According to Rolls-Royce, “the competition aimed to stimulate design talent, inspire greatness and provide a welcome distraction for children living under COVID-19 self-isolation and social-distancing restrictions. Contestants were asked to design their dream Rolls-Royce of the future, incorporating bespoke features and capabilities they could conjure from their imagination”.

Eighty entries have been shortlisted for final judging, the overall winner, as judged by the Rolls-Royce design team, to receive a digital illustration of their creation.

We’ve curated a small selection of the 80 shortlisted submissions, enthralled by the sheer inventiveness and imagination that has gone into their creation.

From cars that can drive underwater, to vehicles based on dinosaurs, turtles and even ice cream sundaes, the art of imagination is alive and well in this generation of children.

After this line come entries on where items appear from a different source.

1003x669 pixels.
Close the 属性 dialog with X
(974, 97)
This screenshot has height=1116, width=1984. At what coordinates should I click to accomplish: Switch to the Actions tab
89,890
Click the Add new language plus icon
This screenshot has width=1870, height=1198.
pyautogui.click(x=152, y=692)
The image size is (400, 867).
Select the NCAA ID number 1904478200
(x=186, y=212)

Some of the rationales behind the creations are worth repeating here:


“My child's design is inspired by the turbine engine of an airplane, because a turbo engine can make a car go really fast and look really cool. So this concept car looks like an airplane. When the car is on the road, it is driven using a magnetic ball. When the car is on the sea or on the snow, it uses a sled.”


“He wanted to create a car that had super speed and could take you wherever you wanted to go in the world, even into space! He has thought of all the different features to allow this to happen and came up with the name, BOLT. This name emphasises its lightning speed and is incorporated into the paintwork. He took a lot of time considering his design and many drawings were done as he wanted to perfect it.”


“My child's design is all about luxury and performance. Staying true to Rolls-Royce standards, the 'Green Spirit' is a mid-engine, high performance coupe that features carbon fibre, the finest leather and precision styling.”

“The car designed by my son is inspired by the leaves of trees. It is a completely futuristic car, and also ecological as it is completely electric. Its focus is on being the most comfortable car in the world. What stands out the most is the interior, which is lined with a flexible drop-shaped screen that can show different backgrounds, such as a Caribbean beach, the Himalayas, the New York skyline or whatever you want.

“The car is always on autopilot, but just behind the wheel you can put it on manual, and immediately the background changes to show you what's going on outside through the cameras. Their seats are most comfortable and practical. Another thing is that it has gull-wing doors, which have facial recognition on their handles, so when you get close to the car, it recognises you and the door opens. It has space for only one seat, but you can order two."


“I wanted to see fish without going to the aquarium.”

“Our child's design sketch was inspired by nature. There are many species of sea turtles and land turtles, which he used as models. The turtle is a rare and precious animal, as are the Rolls-Royce car models.

“He also used the side part of his preferred concept car, the Rolls-Royce 103EX, in his sketches of the Turtle Car. In his drawing, he imagined a futuristic car that could be equipped with three main functions: to drive the Turtle Car on the road, then to transport passengers in the air using the airplane concept, and also on the seabed using the aqua concept, which would be the equivalent of a submarine.”


“My child's design is inspired by the discovery of a mammoth carcass that existed during the Ice Age. He had the idea of designing car to look like a metal elephant, using a steampunk style that can spray cool air all the time.”

“[My child’s] design is called 'The Sharko Cellerion', a shark-themed car which floats and looks to the future. It has two huge jet engines which replace the wheels and help it float. There is also a jet turbine in its tail. The main engine is behind the gills. The cockpit is in the head and the top fin also has mini turbines and engines.”